Brief A =>
Please answer these questions from the passage on the social customer:
(i) What is everyone on the Internet?
(ii) Which site do customers check for restaurant reviews before they dine out?
(iii) Which two sites do they check before buying a smartphone?
Brief B =>
Decide whether each statement agrees with the passage on the social customer. Answer yes or no and quote the words that settle it.
(i) The best you can do is take part in the conversations and solve problems.
(ii) A customer looking for social validation will likely visit LinkedIn.
(iii) The new social customer thrives on social proof.

Source passage =>
On the Internet, everyone is an extrovert. There’s just no way to stop these conversations from spreading. The best you can do is to involve yourself in those conversations and make a difference by solving problems.
The Review Addict
The post-recession breed of social customer needs information before they decide to put that money down on the table. Before they dine out, they check out the restaurant’s reviews on Yelp. Before they buy a smartphone, they check out the latest on Engadget or Gizmodo. Before they launch their website, they wade through the technical abyss at SitePoint.com or WhoIsHostingThis.com. You get the idea…
Is your customer looking for social validation for any brand or business? She is likely to visit Facebook fan pages or Twitter feeds for those keywords in question.
Your new social customer is a review addict. She thrives on social proof and she’ll do all she can to find out more about you. Everything about you that isn’t on your advertising, sales letters, emails, or website.

Dataset records =>
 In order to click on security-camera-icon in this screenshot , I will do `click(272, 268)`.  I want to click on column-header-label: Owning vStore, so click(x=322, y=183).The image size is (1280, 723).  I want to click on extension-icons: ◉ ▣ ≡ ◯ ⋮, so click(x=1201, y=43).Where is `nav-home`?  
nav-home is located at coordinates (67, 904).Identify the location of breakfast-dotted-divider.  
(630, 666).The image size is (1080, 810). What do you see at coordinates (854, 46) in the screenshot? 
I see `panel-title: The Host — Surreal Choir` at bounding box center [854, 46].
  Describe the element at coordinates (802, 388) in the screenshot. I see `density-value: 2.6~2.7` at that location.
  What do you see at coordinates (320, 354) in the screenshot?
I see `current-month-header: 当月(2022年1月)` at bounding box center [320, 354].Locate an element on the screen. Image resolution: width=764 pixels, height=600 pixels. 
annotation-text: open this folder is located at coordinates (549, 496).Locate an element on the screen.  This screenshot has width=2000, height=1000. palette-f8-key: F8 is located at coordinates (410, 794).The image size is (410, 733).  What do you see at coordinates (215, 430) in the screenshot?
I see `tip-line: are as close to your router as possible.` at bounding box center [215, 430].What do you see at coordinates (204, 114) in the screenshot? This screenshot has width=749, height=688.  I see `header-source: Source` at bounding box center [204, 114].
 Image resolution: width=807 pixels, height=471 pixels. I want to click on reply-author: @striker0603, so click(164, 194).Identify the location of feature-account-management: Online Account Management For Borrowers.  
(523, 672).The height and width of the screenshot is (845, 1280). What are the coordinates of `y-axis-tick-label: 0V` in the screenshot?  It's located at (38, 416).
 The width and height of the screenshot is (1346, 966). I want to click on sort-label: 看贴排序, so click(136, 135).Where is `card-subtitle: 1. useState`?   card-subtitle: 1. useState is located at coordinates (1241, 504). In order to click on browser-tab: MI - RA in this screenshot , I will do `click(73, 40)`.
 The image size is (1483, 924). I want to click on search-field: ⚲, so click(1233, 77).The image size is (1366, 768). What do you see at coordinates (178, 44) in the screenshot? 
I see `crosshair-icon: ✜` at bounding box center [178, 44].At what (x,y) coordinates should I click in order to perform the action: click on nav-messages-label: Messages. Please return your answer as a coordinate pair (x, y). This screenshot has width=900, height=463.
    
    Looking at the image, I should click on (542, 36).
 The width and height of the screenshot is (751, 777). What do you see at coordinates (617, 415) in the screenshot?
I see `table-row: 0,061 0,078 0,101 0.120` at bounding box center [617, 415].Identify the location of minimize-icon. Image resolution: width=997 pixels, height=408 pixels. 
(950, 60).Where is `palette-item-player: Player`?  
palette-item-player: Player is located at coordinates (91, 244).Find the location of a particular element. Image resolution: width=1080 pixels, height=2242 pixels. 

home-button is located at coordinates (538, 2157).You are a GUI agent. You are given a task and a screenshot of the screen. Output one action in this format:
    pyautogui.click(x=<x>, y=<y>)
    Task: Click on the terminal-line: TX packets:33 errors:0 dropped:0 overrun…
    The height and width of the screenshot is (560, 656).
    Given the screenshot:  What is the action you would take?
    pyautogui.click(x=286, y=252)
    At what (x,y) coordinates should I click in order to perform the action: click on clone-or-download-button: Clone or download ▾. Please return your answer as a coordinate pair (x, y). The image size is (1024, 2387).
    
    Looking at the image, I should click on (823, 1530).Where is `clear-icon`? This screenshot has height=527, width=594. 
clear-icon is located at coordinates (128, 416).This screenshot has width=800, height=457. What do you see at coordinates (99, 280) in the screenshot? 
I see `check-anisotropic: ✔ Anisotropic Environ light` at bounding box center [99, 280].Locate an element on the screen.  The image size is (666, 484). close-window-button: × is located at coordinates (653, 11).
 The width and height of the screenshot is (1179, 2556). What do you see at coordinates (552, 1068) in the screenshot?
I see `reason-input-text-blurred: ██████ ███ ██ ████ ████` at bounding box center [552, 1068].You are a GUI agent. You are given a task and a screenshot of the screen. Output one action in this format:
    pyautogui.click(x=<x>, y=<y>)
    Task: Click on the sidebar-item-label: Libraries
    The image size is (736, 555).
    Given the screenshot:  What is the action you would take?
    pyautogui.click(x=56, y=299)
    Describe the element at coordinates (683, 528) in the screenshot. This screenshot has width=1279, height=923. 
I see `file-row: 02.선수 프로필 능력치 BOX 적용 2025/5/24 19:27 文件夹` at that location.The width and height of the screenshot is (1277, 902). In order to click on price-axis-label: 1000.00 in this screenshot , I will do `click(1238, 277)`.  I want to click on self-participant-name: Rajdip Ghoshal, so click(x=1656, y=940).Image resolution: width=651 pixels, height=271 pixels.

Problem solution A =>
(i) An extrovert.
(ii) Yelp.
(iii) Engadget or Gizmodo.

Problem solution B =>
(i) Yes: "The best you can do is to involve yourself in those conversations and make a difference by solving problems."
(ii) No: "She is likely to visit Facebook fan pages or Twitter feeds for those keywords in question."
(iii) Yes: "She thrives on social proof"